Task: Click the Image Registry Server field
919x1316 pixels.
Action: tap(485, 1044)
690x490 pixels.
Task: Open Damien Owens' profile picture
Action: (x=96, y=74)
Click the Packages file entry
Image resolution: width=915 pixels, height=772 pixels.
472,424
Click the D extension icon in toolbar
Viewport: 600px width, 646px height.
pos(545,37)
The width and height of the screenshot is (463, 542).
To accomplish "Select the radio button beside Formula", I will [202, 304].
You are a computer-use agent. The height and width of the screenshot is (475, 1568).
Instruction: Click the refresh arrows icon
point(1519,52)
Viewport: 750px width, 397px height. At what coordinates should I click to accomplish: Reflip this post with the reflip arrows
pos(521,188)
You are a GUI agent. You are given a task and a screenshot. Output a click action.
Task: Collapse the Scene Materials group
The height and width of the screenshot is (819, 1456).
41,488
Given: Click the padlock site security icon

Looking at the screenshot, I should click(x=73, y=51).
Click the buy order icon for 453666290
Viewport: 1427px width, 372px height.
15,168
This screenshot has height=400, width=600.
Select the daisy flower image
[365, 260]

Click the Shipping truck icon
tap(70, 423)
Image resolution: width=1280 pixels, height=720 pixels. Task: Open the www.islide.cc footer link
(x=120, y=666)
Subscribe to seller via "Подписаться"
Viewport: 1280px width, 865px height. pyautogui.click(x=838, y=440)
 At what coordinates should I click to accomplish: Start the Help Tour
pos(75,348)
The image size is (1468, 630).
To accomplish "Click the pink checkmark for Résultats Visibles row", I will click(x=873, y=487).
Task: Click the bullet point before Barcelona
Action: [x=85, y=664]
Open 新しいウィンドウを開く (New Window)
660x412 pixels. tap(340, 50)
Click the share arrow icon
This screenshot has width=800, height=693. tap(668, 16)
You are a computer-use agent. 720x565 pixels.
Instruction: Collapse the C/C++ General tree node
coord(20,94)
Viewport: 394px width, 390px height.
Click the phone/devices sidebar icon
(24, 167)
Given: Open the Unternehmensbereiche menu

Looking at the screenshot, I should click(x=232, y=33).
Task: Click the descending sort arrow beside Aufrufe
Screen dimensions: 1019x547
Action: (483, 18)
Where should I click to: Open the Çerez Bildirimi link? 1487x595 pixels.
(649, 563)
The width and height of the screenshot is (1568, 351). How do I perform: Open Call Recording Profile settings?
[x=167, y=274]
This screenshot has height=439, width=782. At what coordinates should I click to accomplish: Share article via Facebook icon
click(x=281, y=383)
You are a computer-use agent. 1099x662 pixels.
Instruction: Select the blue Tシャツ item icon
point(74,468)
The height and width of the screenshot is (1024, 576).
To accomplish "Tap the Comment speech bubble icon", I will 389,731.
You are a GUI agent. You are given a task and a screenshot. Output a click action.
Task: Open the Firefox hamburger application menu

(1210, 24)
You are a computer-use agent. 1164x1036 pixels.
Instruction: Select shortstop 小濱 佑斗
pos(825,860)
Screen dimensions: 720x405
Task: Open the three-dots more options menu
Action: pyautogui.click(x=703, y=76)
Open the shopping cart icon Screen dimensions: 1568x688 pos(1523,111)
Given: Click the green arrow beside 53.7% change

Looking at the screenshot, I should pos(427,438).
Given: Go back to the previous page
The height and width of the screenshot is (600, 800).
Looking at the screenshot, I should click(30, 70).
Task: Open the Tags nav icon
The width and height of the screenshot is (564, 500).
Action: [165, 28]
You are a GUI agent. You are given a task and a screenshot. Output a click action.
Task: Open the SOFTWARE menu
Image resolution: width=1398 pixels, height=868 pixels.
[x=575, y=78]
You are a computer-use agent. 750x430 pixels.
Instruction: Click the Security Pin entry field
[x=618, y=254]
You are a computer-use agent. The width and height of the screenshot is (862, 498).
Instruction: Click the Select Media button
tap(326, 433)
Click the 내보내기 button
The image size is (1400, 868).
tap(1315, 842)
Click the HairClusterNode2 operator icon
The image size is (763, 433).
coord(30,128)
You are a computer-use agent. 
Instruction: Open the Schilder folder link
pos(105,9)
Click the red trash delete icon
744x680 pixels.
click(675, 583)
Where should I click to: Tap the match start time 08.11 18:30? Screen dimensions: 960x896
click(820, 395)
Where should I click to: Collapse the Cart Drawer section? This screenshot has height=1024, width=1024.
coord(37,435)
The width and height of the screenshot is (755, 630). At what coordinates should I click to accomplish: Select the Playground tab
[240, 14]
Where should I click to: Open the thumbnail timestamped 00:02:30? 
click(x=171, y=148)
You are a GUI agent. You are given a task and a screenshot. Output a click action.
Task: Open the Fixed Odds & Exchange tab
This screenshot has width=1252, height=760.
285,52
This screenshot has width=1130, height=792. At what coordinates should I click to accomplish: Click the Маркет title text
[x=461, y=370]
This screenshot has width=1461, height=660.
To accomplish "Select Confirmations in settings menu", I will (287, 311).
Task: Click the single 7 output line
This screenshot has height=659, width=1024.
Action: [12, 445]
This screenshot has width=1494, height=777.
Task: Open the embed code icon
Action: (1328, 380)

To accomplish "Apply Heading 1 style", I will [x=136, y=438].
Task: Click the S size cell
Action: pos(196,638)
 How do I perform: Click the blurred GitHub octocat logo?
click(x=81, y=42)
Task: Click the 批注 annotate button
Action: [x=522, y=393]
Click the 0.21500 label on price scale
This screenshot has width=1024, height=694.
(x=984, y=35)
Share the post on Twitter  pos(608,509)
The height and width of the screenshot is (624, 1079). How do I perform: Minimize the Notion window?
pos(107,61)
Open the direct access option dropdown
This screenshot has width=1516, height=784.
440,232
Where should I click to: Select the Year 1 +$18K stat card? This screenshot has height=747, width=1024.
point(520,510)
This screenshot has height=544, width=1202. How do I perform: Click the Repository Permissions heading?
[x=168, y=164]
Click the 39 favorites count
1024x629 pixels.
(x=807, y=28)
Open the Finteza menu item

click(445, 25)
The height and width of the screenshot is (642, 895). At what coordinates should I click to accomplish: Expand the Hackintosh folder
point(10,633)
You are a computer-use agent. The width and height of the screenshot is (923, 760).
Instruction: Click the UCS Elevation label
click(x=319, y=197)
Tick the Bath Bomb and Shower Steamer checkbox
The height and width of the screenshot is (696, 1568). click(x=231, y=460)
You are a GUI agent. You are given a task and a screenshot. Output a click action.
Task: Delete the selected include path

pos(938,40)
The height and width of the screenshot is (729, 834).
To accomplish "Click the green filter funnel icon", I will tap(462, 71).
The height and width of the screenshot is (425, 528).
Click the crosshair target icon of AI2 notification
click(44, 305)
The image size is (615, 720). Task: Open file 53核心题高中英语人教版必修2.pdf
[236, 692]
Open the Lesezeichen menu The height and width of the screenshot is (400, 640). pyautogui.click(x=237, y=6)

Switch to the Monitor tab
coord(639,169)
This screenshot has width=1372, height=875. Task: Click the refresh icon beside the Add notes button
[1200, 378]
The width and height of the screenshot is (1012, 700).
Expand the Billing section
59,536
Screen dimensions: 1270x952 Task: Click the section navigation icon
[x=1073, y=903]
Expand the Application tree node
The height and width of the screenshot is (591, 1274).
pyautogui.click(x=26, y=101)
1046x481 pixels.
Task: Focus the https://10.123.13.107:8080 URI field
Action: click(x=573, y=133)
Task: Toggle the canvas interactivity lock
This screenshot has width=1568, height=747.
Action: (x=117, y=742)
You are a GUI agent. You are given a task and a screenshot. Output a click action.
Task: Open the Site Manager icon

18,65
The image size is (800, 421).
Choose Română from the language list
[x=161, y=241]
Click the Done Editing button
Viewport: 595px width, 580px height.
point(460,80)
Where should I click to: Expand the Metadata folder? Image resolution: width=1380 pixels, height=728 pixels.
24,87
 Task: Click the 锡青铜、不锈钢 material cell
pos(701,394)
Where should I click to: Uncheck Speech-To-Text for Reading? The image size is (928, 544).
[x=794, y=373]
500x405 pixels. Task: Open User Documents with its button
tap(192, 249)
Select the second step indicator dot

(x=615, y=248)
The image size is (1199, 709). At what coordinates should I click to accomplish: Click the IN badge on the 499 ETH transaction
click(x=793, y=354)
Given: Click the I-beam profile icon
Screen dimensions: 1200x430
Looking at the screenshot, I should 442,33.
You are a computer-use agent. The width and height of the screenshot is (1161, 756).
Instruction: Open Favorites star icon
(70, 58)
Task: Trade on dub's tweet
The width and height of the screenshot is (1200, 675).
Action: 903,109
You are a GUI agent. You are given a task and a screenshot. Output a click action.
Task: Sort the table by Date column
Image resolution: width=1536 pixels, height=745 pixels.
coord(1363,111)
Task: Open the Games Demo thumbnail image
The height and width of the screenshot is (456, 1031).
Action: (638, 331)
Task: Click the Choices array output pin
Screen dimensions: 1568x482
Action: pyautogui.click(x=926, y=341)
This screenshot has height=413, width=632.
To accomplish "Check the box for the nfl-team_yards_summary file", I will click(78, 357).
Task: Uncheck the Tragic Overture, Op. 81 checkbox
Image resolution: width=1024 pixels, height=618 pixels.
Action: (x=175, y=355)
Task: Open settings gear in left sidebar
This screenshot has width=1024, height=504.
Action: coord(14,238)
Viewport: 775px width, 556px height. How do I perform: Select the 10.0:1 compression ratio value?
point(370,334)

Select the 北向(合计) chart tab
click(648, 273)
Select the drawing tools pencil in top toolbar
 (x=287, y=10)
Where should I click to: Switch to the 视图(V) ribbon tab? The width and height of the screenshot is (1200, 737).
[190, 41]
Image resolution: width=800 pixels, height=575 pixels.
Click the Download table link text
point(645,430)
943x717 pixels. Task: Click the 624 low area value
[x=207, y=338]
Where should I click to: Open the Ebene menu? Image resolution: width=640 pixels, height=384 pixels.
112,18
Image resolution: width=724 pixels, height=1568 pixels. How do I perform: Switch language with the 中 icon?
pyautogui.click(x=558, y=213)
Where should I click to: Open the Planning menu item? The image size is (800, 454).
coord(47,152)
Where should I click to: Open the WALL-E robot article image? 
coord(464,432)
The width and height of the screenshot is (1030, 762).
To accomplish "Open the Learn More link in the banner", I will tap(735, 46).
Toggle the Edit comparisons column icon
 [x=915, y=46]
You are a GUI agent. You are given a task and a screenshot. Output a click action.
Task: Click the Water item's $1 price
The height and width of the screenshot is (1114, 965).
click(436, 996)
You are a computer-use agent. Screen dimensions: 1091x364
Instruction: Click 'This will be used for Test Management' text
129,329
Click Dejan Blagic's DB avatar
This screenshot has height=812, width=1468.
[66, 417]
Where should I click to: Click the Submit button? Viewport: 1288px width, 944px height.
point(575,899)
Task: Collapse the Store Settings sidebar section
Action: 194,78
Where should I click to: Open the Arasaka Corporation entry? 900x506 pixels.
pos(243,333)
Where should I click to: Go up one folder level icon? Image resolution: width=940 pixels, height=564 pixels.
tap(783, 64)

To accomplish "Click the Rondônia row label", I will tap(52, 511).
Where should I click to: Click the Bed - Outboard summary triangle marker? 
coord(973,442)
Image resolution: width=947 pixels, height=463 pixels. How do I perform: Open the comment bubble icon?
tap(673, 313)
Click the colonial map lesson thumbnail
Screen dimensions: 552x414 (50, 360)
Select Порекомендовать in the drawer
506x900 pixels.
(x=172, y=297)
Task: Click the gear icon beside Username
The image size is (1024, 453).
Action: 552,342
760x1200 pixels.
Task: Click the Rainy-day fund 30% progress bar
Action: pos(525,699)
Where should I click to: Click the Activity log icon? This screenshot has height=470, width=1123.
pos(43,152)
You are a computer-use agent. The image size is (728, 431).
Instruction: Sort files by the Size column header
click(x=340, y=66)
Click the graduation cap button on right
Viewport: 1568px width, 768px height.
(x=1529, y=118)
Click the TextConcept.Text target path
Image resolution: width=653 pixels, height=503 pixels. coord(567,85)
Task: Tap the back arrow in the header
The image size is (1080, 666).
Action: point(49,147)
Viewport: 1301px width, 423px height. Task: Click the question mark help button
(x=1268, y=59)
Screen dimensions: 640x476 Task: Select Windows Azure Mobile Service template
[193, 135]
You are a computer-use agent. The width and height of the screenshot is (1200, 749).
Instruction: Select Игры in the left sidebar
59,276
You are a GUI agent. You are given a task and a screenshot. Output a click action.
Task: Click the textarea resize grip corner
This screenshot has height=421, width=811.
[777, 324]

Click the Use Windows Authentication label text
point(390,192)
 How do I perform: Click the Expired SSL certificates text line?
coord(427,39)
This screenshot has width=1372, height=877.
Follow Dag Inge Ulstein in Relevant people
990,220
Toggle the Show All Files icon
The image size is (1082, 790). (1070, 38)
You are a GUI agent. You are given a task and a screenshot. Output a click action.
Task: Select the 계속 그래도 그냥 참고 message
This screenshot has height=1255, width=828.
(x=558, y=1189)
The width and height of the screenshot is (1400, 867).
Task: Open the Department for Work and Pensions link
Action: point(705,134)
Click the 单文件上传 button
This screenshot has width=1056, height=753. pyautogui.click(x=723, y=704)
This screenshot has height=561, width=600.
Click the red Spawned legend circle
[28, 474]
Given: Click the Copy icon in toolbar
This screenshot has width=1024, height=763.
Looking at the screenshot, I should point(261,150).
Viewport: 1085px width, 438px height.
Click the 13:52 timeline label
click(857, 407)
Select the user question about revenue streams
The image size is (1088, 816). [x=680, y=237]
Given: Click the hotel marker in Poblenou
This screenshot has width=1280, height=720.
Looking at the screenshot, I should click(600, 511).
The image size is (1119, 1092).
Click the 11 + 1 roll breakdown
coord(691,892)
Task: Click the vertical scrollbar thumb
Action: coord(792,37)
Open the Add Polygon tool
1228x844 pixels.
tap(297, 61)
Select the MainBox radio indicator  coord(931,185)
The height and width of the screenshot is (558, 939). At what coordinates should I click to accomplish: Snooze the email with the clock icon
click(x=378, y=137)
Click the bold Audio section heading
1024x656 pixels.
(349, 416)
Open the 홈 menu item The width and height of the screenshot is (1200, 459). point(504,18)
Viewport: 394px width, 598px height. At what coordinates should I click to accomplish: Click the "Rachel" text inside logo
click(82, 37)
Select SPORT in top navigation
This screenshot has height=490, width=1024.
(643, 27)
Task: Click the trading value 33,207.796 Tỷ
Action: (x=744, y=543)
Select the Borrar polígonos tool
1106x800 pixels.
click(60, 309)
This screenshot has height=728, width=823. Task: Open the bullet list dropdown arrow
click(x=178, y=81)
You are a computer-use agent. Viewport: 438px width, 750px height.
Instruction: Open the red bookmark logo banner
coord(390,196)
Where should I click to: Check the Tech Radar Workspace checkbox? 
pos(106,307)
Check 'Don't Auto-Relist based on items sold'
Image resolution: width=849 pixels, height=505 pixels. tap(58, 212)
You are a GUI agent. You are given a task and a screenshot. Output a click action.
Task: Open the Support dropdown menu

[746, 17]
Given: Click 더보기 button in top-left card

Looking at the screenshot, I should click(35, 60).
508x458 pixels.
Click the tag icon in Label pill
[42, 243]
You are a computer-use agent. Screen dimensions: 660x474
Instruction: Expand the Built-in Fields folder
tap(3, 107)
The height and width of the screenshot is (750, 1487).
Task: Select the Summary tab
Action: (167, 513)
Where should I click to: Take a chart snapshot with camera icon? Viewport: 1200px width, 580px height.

###

In the entries above, find the line holding "The image size is (1080, 666)." and the line holding "is (1200, 749)."; print both of them and every line between, exactly, and nothing else.

The image size is (1080, 666).
Action: point(49,147)
Viewport: 1301px width, 423px height. Task: Click the question mark help button
(x=1268, y=59)
Screen dimensions: 640x476 Task: Select Windows Azure Mobile Service template
[193, 135]
You are a computer-use agent. The width and height of the screenshot is (1200, 749).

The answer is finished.